The Black Stallion is a 1979 adventure about a boy who is shipwrecked on a desert isle with the black horse. The two become pals, as there was no one else on the island with whom to talk or whinny. A rescue brings them both back home for more escapades and, eventually, a race. In that one, bet on the dark horse.

The film spawned a sequel, a prequel and a TV series. That's pretty good for a movie starring a non-talking horse. Mr. Ed was green with envy. Mickey Rooney was nominated for a Best Supporting Actor Oscar, but he couldn't go the distance. He did land a role in the series, however. 

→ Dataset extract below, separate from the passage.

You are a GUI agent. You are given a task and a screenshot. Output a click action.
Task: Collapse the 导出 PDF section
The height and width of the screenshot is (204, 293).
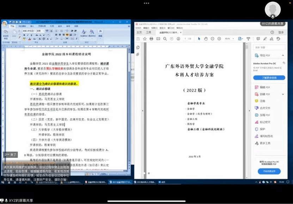283,55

Bucephalus was Alexander the Great's black steed, and it is the wine pairing here. It's a blend of Napa Valley grapes: Cabernet Sauvignon, Merlot, Syrah, and Zinfandel, from the Black Stallion Winery. It's pricey at $230, so don't spill any during the exciting parts of the movie.

The soundtrack of The Horse Soldiers rides in on the strains of "Dixie" and out to "When Johnny Comes Marching Home." You not only get a western, you get a Civil War movie, too. And John Wayne's in both of them.  

Heck, you even get John Ford directing at no extra charge, and a story that was ripped from the headlines of the Vicksburg Post, circa 1863. A western? In Mississippi? That's right, pilgrim. Mississippi was once The West. The Duke plays the railroad-builder-turned-Yankee-Colonel who is sent into Mississippi on a mission to blow up a railroad. Now that's iron horse irony for you.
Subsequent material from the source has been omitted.